A6. Do I need to be a statistician?
No. If you are a senior management champion, you should appreciate what statistical
methods can do for you and how to interpret the results. We train green belts
and black belts in statistical techniques as appropriate for their roles.
They need to understand what techniques are available and be able to apply
them, perhaps with reference to support materials and guidance from specialists.
However, it would be misleading to believe that Six Sigma comprises only soft
tools; we at Services Limited give full weight to hard statistical tools too.
A7. What about computers?
There are some excellent computer packages available. At Services Limited
we use Minitab extensively. However, we are aware of the danger of slavishly
entering information into a computer package without understanding what the
software is assuming. We therefore make extensive use of Excel in our training
courses, developing spreadsheets from scratch so that trainees understand
exactly what analysis is taking place. We then reproduce the results on Minitab.
Many of our trainees subsequently choose to adapt these spreadsheets to their
own applications rather than depend on packages. A side-effect of this is
that trainees Excel skills are dramatically improved.
A8. Isn’t Six Sigma just another passing fad?

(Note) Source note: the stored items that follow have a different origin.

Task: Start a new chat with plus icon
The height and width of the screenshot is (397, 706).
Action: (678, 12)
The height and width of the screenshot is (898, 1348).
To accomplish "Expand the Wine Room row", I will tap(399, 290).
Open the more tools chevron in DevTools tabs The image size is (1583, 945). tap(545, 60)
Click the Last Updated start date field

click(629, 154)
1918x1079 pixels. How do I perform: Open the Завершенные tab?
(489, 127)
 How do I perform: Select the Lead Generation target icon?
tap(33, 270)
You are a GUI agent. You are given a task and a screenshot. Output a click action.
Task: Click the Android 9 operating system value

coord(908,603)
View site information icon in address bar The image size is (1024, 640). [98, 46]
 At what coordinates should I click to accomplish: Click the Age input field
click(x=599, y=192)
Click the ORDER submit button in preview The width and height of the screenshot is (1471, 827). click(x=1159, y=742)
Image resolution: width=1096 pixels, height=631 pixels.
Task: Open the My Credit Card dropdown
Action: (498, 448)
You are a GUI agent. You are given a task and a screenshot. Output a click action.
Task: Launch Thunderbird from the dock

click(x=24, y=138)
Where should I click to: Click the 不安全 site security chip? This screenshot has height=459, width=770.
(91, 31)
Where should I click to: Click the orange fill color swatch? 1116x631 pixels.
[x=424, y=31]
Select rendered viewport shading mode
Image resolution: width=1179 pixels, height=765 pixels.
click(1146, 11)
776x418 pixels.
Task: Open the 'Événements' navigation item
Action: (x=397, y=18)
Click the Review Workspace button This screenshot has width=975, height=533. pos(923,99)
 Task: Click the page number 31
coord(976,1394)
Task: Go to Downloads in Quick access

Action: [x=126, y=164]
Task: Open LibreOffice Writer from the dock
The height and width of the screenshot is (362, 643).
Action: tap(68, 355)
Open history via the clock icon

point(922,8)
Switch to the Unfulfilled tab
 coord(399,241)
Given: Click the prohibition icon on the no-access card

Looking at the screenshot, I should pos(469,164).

Even Services Limited can’t predict the future! But just as Six Sigma
has drawn on many of the successful elements of its predecessors, any successor
to Six Sigma is sure to retain the most effective tools and methods in use
today.
A9. What’s in it for me personally?
A skill for life. The principles of Six Sigma apply to any process in any
organization. So wherever you work, a knowledge of Six Sigma tools and methods
will always help you to be effective. Additionally, being a Six Sigma practitioner
is inherently challenging and never boring; it offers opportunities to be
creative and since each project is different, there is minimal repetition.
A10. Why should I use Services Limited?
Well, apart from the fact that we are nice to deal with, we do have a proven
track record of successful Six Sigma implementation and can supply references
from well-known organizations on request. Our team of experts are all hugely
experienced and recognized in their fields. We also promise not to blind you
with unnecessary science and long words! We pride ourselves on adapting our
training materials to suit your organization, and feature fun, interactive
exercises in our courses rather than “Death by PowerPoint”!